Eindrucksvoll und bewegend erzählt
Bewertet mit 5 Sternen
Mit dem Roman „Schatten der Welt“ gelingt dem Autor Andreas Izquierdo ein umfassendes Portrait jener strengen, preußischen Vorkriegsjahre und der Willkür des Ersten Weltkrieges zu zeichnen. Die drei Protagonisten, allen voran der sensible Carl, kommen aus ärmlichen Verhältnissen. Im damaligen Preußen gab es für die untere Klasse wenig Hoffnung, auf Veränderung ihrer Lebensumstände. Die moderne Technik bot da einen Ausweg. Man musste nur klug genug sein, um seine Chance zu ergreifen. Genau das tut der clevere Artur. Und tatsächlich scheint es, als ob die drei jungen Leute ihr Ziel erreichen. Bis der Krieg ihren Erfolg wieder zerstört. Plötzlich sehen sie sich einem sinnlosen Morden und erbarmungslosen Hunger gegenüber. An der Front sind die gesellschaftlichen Zustände wie gehabt. Das Sagen haben Adel und Großgrundbesitzer. Isi kämpft an der Heimatfront gegen Lebensmittelknappheit und die mächtigen Landbesitzer, die Profiteure des Krieges sind.
Auf über 500 Seiten erzählt der Roman von drei jungen Leuten, die ein Ziel verfolgen; ihr Leben selbstbestimmt gestalten zu können.
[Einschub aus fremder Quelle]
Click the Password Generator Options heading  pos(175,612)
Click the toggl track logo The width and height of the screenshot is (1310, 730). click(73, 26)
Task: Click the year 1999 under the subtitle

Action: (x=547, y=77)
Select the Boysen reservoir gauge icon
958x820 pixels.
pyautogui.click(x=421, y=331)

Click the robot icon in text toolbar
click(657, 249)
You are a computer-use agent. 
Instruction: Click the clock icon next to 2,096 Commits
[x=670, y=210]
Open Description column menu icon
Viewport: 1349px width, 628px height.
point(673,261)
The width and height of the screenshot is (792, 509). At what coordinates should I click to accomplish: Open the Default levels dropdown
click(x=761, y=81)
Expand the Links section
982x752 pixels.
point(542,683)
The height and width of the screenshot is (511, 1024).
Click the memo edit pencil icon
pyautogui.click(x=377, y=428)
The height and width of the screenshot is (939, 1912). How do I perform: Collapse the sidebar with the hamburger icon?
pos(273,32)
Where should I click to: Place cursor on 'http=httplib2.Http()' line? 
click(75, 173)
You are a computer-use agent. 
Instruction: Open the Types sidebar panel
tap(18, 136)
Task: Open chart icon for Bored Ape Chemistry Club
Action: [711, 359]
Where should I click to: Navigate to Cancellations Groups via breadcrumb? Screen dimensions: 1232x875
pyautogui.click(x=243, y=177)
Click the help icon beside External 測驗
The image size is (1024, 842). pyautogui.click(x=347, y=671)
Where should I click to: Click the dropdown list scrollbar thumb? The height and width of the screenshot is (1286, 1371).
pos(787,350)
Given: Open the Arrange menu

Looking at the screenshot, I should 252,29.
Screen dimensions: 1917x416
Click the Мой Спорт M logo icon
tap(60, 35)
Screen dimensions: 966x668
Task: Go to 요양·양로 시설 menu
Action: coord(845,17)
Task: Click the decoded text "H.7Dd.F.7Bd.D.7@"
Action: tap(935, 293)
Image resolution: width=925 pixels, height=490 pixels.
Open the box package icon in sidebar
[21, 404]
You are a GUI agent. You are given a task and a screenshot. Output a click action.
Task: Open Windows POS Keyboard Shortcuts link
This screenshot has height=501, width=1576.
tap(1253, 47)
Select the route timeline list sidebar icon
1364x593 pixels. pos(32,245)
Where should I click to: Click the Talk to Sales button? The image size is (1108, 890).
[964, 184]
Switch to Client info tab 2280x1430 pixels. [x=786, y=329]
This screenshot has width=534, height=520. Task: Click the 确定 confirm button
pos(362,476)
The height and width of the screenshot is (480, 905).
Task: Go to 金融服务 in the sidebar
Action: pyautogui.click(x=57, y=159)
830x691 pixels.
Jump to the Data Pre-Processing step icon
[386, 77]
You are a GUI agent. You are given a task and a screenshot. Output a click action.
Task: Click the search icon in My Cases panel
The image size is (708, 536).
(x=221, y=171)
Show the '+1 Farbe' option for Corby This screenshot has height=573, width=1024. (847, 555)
Die Geschichte handelt von ihren Träumen, von ihrem Kampf gegen die Obrigkeit und die eigne Familie, aber auch von Freundschaft und den Mut etwas zu riskieren. Schonungslos wird sowohl der Umgang mit Dienstpersonal geschildert als auch die gesellschaftliche Rolle der Frau offengelegt, die in dieser Zeit wenige Rechte hat. Das Korsett der preußischen Ära ist eng, Titel sind alles.
Während des Krieges kämpft Artur an der Ostfront. Seine Erlebnisse werden detailgetreu wiedergegeben, sodass der Leser das Grauen der Schlachtfelder vor Augen hat. Das grausame, wahllose Morden und das Verheizen einer ganzen Generation, lässt der Autor in einer bildreichen Sprache auferstehen. Besonders herausheben möchte ich Carls Rolle während des Krieges. Als Fotograf und später als Filmregisseur schafft er Propagandabilder, die bis heute oftmals für bare Münze genommen werden. Doch es sind vielfach reine Inszenierungen. Der Erste Weltkrieg war ein Propagandakrieg. Carl verliert sich in seinen Inszenierungen und will diese weiter optimieren, ohne Bewusstsein dafür, was er tut. Seine Wandlung zu verfolgen, die dann jäh stoppt und Carl durch schreckliche Ereignisse wieder zu sich selbst findet, ist dem Autor fabelhaft gelungen.
Isi, die Dritte im Bunde, hat es ohne ihre beiden Freunde zu Hause in Thorn schwer. Sie ist eine emanzipierte, junge Frau, die sich durch ihr rebellisches Wesen immer wieder in Schwierigkeiten bringt. Ihr unbeugsamer Mut, den sie oftmals an den Tag legt, verlangt Respekt. Ab und an hoffte ich, sie würde es diesmal nicht bis zum Äußersten ausreizen, trotzdem konnte ich ihr Tun und ihre Wut nachvollziehen.
Jeder der drei Freunde hat in diesen Kriegsjahren viele entsetzliche Dinge erlebt. Das Romanende lässt Hoffnung aufkeimen, dass Carl, Artur und Isi eines Tages wieder zusammen finden.
Das Buch ist ein außergewöhnliches Stück Zeitgeschichte. Der Erzählbogen hält über die vielen Seiten seine Spannung aufrecht. Sein leichter, detaillierter Schreibstil führte mich in die Welt von Thorn. Besonders mochte ich die eingebauten Cliffhänger, die immer vorab erahnen ließen, dass da noch was kommt. Trotz vieler Ungerechtigkeiten und tragischen Momenten, habe ich auch oft gelacht. Vor allem aufgrund der Versessenheit einen Titel verpasst zu bekommen und der Unverfrorenheit der jungen Hauptfiguren. Ich habe das Buch nur ungern für eine Lesepause aus der Hand gelegt. Auch die Geschichte von Carl, Artur und Isi wird mich noch einige Zeit beschäftigen. Mich hat der Roman vollends gefangen genommen und begeistert. Ich kann diesen Roman uneingeschränkt empfehlen. Und ich freue mich sehr auf die Fortsetzung!